Using the same aesthetic of dressing up dead animals, the AMNH has a whole section devoted to displays of different "ethnicities". An entire culture is reduced to a single action scene. Although vastly entertaining, they capture a purity about these ethnic tribes more akin with children's books than a adult appreciation of the complexity of ethnicity. What you get is a mannequin in a fairy-tale scene. With the animal dioramas, at least the bodies are exhumed from real animals.
Given that these dioramas are more for exotic titillation, is it any wonder that many of these dioramas depict marriage scenes? Marriage is a concept that transcends many cultures and so is easy to grasp for the average museum visitor. But the best thing about marriages is the dressing-up of the bride and groom. Marriages in other cultures are so pretty - these displays are essentially glorified fashion shows:
Do they know any better?
In all fairness, this an old museum and the dioramas may be remnants of a quixotic past, where the modern-day curators are loathe to change the exhibits. Except that I found a newer section in the museum where the manner of treating other cultures ran counter to the rest of the museum. Tucked away in the back of the Museum is the Margaret Mead Hall of Pacific Islands. Margaret Mead was an anthropologist who made her name by studying the sexual lives of polynesian girls. Her work caused a major uproar in the mainly male-dominanted field and perhaps this influenced the ways objects are displayed in her Hall.

To be done ->
- a) According to the passage on the museum's ethnic dioramas, what is the name of the newer section tucked away in the back of the museum?
- b) Using the reasons the passage on the museum's ethnic dioramas gives, explain why so many of those dioramas depict marriage scenes.
- c) Continue the passage on the museum's ethnic dioramas from its final sentence.

Dataset excerpts ->

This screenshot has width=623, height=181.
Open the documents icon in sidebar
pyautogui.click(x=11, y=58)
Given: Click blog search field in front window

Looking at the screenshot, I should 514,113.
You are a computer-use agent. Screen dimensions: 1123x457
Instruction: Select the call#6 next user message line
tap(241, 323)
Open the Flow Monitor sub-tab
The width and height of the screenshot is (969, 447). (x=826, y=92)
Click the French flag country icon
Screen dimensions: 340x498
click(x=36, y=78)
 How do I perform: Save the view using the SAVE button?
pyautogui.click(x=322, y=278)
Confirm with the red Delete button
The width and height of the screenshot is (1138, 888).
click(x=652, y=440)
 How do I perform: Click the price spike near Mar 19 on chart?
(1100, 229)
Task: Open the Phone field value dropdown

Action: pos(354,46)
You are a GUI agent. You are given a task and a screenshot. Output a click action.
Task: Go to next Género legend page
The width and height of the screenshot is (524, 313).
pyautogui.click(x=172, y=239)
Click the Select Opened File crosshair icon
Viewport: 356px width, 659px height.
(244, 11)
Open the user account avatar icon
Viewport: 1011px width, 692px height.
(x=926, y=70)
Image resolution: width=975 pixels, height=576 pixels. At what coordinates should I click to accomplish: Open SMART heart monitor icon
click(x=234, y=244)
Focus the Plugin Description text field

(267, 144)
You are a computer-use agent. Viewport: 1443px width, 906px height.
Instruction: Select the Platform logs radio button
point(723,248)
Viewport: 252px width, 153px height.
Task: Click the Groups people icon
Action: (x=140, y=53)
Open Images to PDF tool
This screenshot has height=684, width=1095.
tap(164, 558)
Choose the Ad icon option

Answers to each task ->
- a) The Margaret Mead Hall of Pacific Islands.

- b) The dioramas exist mainly for exotic titillation. Marriage transcends many cultures, so the average museum visitor grasps it easily, and it allows the bride and groom to be shown dressed up, which turns the displays into glorified fashion shows.

- c)
Consider these two different ways of exhibiting a ceremonial dress:
Left: we have a robe from the Pacific Islands. It is simply hung on on a rack inside a glass display. The display emphasizes the patterning and texture of the robe, and one can easily admire the craftmanship and ponder the significance of the patterns. In contrast, (Right), in the Hall of African Peoples, two matching full-bodied costumes are fitted onto mannequins. But the mannequins are posed in a ridiculous jumping motion. The absurdity of the pose completely takes away from the measured study of the costume. To display a costume in such a way shows what the curators thought were important: the jumping africans, a thought that probably had the curators chortling with laughter.
Another example is the display of head-dresses. Left: a traditional Pacific Island head-dress is displayed on a pedestal. You can study the skill and patterning involved in the fabrication of the piece. Right: an African headress is displayed over a strangely disembodied head. It looks like the head and head-dress was chopped off the original owner and taken back to the museum as booty. Is the head a cast of the actual person? Or some random representative face of someone black?
How do you show the daily life of other ethnicities? One way is to Left: use photographs to depict real life scenes in the Pacific Island. Notice how the photos acknowledge the leaking in of western society, there are tractors, and manufactured clothing. They show the adaptation to modern life. On the other hand, you can show Right: shows a "shaman" diorama from South America. It's a distinctly odd display where the shaman and child in a barely-adorned display. It looks more like rats stuck in an experimental lab-cage, where those clever anthropologists have deciphered the true meaning of shamanic magic.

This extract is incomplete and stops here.